WORK ORDER:
Within the data below, copy each line where the string "Végétaux" is found.

MATERIAL FOR THIS EXERCISE:
================================

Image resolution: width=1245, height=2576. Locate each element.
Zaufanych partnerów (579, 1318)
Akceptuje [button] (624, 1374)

================================

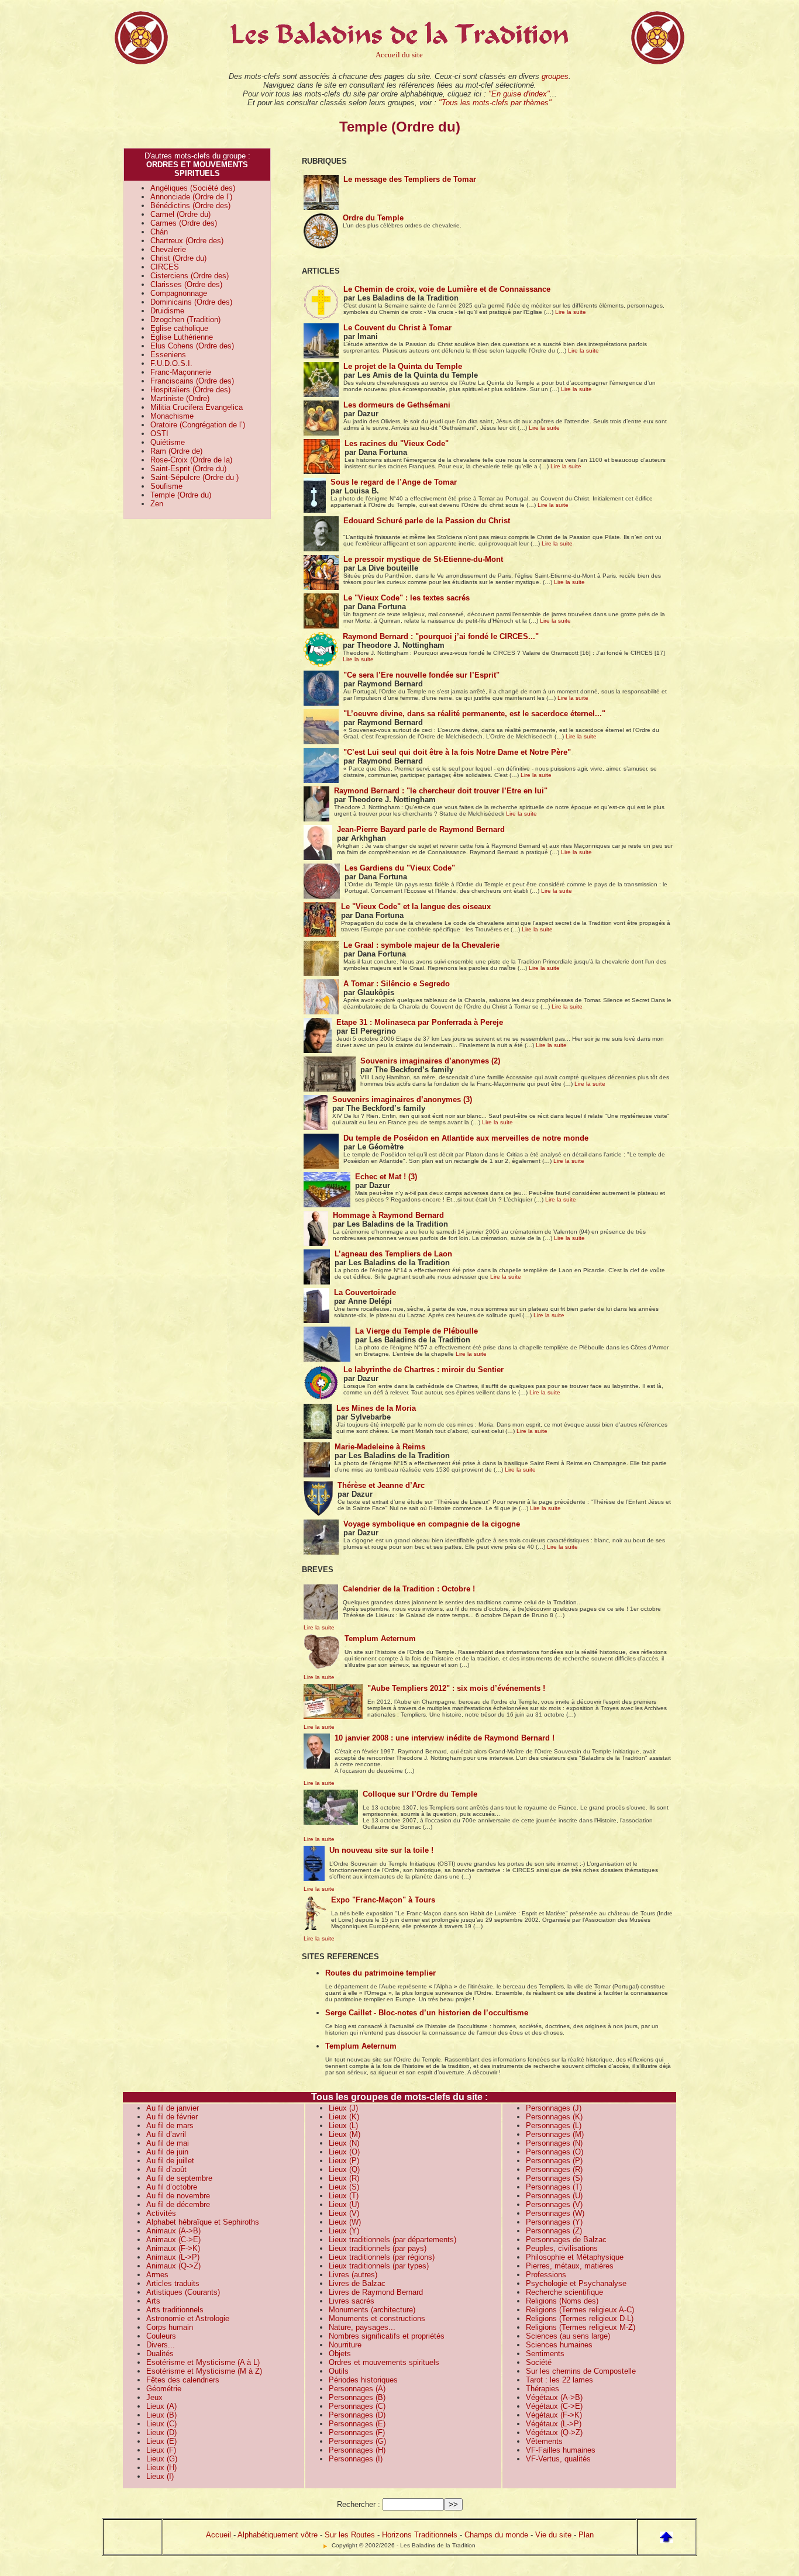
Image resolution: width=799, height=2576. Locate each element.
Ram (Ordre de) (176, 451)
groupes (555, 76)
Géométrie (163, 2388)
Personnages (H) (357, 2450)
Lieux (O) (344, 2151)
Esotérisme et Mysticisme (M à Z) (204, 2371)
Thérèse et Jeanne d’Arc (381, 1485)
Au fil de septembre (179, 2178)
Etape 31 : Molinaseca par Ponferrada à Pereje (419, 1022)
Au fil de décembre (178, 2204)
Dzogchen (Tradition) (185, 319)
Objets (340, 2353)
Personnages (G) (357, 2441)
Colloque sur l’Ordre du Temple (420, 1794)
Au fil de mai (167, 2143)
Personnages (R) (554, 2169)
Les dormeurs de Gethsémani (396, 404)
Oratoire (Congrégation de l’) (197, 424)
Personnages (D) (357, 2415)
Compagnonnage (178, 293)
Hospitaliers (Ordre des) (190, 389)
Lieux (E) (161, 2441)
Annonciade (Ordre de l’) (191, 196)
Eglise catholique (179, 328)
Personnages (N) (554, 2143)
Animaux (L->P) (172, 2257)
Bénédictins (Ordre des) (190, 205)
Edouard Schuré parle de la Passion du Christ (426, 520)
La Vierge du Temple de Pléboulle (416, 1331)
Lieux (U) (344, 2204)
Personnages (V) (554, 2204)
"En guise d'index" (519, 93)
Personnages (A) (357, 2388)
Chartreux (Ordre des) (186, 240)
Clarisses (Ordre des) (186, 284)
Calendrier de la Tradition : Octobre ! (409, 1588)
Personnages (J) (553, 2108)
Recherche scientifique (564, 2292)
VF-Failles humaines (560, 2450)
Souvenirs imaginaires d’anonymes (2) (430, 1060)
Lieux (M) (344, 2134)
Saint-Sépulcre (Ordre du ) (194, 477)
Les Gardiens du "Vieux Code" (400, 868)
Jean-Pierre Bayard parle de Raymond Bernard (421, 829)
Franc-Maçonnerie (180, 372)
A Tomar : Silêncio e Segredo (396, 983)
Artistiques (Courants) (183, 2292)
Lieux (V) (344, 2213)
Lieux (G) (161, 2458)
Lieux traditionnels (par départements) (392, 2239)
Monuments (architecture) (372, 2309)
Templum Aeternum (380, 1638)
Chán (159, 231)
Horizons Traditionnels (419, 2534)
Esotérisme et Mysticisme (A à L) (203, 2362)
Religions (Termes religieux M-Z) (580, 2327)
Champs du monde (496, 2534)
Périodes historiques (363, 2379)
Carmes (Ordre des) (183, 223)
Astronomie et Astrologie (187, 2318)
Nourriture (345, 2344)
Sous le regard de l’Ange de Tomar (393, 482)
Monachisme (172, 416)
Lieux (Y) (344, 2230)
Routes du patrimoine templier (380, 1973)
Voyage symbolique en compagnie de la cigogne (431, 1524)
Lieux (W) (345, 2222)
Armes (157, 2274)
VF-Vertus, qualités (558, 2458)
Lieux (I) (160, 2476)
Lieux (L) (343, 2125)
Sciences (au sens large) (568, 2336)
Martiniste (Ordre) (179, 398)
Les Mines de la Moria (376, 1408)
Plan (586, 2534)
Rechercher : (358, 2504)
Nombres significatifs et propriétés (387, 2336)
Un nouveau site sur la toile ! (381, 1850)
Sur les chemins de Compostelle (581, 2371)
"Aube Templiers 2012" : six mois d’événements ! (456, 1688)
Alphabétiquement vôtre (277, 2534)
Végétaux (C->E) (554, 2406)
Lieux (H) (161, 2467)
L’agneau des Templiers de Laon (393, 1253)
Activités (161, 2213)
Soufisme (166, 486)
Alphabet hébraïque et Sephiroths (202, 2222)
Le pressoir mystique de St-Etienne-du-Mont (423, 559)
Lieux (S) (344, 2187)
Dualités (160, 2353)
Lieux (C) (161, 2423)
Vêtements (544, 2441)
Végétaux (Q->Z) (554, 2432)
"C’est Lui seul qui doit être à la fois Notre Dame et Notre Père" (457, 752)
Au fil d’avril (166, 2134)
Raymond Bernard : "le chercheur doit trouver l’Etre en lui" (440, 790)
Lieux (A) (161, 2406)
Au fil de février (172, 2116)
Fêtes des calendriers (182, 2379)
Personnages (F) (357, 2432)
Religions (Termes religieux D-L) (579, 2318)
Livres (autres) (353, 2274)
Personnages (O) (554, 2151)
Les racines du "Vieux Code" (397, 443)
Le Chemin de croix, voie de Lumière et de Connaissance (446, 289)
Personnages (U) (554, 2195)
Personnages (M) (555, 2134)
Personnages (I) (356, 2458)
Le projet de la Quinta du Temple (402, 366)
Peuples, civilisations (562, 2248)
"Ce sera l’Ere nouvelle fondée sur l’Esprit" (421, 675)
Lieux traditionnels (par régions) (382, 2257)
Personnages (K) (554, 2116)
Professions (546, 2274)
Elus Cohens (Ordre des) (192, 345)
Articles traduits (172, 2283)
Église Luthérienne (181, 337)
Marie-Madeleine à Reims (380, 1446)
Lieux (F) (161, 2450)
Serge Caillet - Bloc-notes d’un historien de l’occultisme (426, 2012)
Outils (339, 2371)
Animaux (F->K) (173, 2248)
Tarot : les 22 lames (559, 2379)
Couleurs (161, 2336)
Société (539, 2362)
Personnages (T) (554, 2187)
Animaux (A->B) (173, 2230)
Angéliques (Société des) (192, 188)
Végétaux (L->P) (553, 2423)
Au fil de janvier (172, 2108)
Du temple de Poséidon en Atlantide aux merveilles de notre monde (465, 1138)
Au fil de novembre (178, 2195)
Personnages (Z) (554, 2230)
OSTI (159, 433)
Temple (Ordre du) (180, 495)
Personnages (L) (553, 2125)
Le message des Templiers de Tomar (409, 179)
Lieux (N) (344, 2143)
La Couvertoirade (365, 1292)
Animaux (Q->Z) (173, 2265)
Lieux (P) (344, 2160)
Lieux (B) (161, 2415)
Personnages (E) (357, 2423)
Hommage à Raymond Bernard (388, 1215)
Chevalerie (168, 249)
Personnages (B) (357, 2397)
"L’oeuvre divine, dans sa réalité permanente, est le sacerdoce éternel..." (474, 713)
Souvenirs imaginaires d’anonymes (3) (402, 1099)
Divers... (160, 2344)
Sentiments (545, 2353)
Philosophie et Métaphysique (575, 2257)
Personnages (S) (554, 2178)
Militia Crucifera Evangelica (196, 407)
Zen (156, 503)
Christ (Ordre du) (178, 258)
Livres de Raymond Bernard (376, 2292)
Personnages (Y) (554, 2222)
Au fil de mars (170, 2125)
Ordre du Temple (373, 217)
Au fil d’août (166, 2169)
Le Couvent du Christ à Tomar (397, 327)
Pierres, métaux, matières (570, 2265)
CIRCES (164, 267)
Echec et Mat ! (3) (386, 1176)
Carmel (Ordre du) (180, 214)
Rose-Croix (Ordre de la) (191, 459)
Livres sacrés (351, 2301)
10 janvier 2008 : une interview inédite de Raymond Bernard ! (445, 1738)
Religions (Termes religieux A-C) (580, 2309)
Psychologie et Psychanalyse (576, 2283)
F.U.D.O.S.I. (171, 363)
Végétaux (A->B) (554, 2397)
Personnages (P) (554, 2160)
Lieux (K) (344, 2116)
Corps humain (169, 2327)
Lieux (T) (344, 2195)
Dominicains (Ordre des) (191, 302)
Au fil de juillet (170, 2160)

================================

YOUR SOLUTION:
Végétaux (C->E) (554, 2406)
Végétaux (Q->Z) (554, 2432)
Végétaux (L->P) (553, 2423)
Végétaux (A->B) (554, 2397)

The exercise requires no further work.